Go through the records below and restate each one word for word.
::: Extracted records :::
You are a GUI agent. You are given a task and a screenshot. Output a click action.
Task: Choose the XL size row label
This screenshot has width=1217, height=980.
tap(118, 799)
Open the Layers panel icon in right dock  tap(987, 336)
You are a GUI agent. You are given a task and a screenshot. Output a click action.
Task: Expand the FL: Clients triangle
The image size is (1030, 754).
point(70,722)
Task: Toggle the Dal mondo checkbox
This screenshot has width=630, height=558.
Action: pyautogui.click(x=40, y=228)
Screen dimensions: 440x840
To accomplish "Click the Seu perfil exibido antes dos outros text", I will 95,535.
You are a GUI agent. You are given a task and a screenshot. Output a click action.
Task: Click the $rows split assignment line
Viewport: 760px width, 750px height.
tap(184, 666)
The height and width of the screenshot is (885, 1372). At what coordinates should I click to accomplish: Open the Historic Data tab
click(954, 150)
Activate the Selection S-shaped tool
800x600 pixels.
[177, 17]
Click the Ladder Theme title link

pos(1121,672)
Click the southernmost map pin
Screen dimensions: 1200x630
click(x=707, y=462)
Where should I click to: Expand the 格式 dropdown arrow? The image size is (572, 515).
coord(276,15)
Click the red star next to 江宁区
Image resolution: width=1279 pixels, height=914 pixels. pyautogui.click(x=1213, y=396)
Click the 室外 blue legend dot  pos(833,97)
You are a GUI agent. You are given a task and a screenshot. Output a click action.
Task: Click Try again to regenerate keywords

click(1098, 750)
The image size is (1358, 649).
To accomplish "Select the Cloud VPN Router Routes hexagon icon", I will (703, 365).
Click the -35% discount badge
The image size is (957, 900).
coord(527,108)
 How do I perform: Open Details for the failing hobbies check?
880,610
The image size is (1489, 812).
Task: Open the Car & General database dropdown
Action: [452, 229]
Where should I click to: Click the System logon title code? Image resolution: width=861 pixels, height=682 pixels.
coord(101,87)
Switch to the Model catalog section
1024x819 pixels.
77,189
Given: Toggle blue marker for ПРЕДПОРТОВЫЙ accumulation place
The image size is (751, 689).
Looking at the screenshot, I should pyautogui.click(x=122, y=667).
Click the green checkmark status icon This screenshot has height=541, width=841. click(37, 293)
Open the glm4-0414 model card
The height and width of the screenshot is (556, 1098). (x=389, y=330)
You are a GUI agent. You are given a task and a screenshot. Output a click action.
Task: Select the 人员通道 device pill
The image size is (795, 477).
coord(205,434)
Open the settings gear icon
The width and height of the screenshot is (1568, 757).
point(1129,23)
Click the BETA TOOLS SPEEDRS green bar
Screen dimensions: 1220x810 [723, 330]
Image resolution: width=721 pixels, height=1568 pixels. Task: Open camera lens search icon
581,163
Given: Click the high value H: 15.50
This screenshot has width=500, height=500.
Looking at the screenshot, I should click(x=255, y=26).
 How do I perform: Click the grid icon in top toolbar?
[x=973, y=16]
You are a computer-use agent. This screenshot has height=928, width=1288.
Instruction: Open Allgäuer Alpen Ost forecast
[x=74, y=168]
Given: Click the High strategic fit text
:::
# [Answer section]
You are a GUI agent. You are given a task and a screenshot. Output a click action.
Task: Choose the XL size row label
This screenshot has width=1217, height=980.
tap(118, 799)
Open the Layers panel icon in right dock  tap(987, 336)
You are a GUI agent. You are given a task and a screenshot. Output a click action.
Task: Expand the FL: Clients triangle
The image size is (1030, 754).
point(70,722)
Task: Toggle the Dal mondo checkbox
This screenshot has width=630, height=558.
Action: pyautogui.click(x=40, y=228)
Screen dimensions: 440x840
To accomplish "Click the Seu perfil exibido antes dos outros text", I will 95,535.
You are a GUI agent. You are given a task and a screenshot. Output a click action.
Task: Click the $rows split assignment line
Viewport: 760px width, 750px height.
tap(184, 666)
The height and width of the screenshot is (885, 1372). At what coordinates should I click to accomplish: Open the Historic Data tab
click(954, 150)
Activate the Selection S-shaped tool
800x600 pixels.
[177, 17]
Click the Ladder Theme title link

pos(1121,672)
Click the southernmost map pin
Screen dimensions: 1200x630
click(x=707, y=462)
Where should I click to: Expand the 格式 dropdown arrow? The image size is (572, 515).
coord(276,15)
Click the red star next to 江宁区
Image resolution: width=1279 pixels, height=914 pixels. pyautogui.click(x=1213, y=396)
Click the 室外 blue legend dot  pos(833,97)
You are a GUI agent. You are given a task and a screenshot. Output a click action.
Task: Click Try again to regenerate keywords

click(1098, 750)
The image size is (1358, 649).
To accomplish "Select the Cloud VPN Router Routes hexagon icon", I will (703, 365).
Click the -35% discount badge
The image size is (957, 900).
coord(527,108)
 How do I perform: Open Details for the failing hobbies check?
880,610
The image size is (1489, 812).
Task: Open the Car & General database dropdown
Action: [452, 229]
Where should I click to: Click the System logon title code? Image resolution: width=861 pixels, height=682 pixels.
coord(101,87)
Switch to the Model catalog section
1024x819 pixels.
77,189
Given: Toggle blue marker for ПРЕДПОРТОВЫЙ accumulation place
The image size is (751, 689).
Looking at the screenshot, I should pyautogui.click(x=122, y=667).
Click the green checkmark status icon This screenshot has height=541, width=841. click(37, 293)
Open the glm4-0414 model card
The height and width of the screenshot is (556, 1098). (x=389, y=330)
You are a GUI agent. You are given a task and a screenshot. Output a click action.
Task: Select the 人员通道 device pill
The image size is (795, 477).
coord(205,434)
Open the settings gear icon
The width and height of the screenshot is (1568, 757).
point(1129,23)
Click the BETA TOOLS SPEEDRS green bar
Screen dimensions: 1220x810 [723, 330]
Image resolution: width=721 pixels, height=1568 pixels. Task: Open camera lens search icon
581,163
Given: Click the high value H: 15.50
This screenshot has width=500, height=500.
Looking at the screenshot, I should click(x=255, y=26).
 How do I perform: Click the grid icon in top toolbar?
[x=973, y=16]
You are a computer-use agent. This screenshot has height=928, width=1288.
Instruction: Open Allgäuer Alpen Ost forecast
[x=74, y=168]
Given: Click the High strategic fit text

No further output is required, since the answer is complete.